> _Task prompt_
Repeat the data below word for word, keeping every line in the same order.

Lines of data
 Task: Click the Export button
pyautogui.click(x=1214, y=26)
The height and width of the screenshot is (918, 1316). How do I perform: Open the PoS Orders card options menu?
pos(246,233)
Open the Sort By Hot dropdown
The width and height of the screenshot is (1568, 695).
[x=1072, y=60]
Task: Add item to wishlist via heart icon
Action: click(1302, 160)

> _Output for this exercise_
 Task: Click the Export button
pyautogui.click(x=1214, y=26)
The height and width of the screenshot is (918, 1316). How do I perform: Open the PoS Orders card options menu?
pos(246,233)
Open the Sort By Hot dropdown
The width and height of the screenshot is (1568, 695).
[x=1072, y=60]
Task: Add item to wishlist via heart icon
Action: click(1302, 160)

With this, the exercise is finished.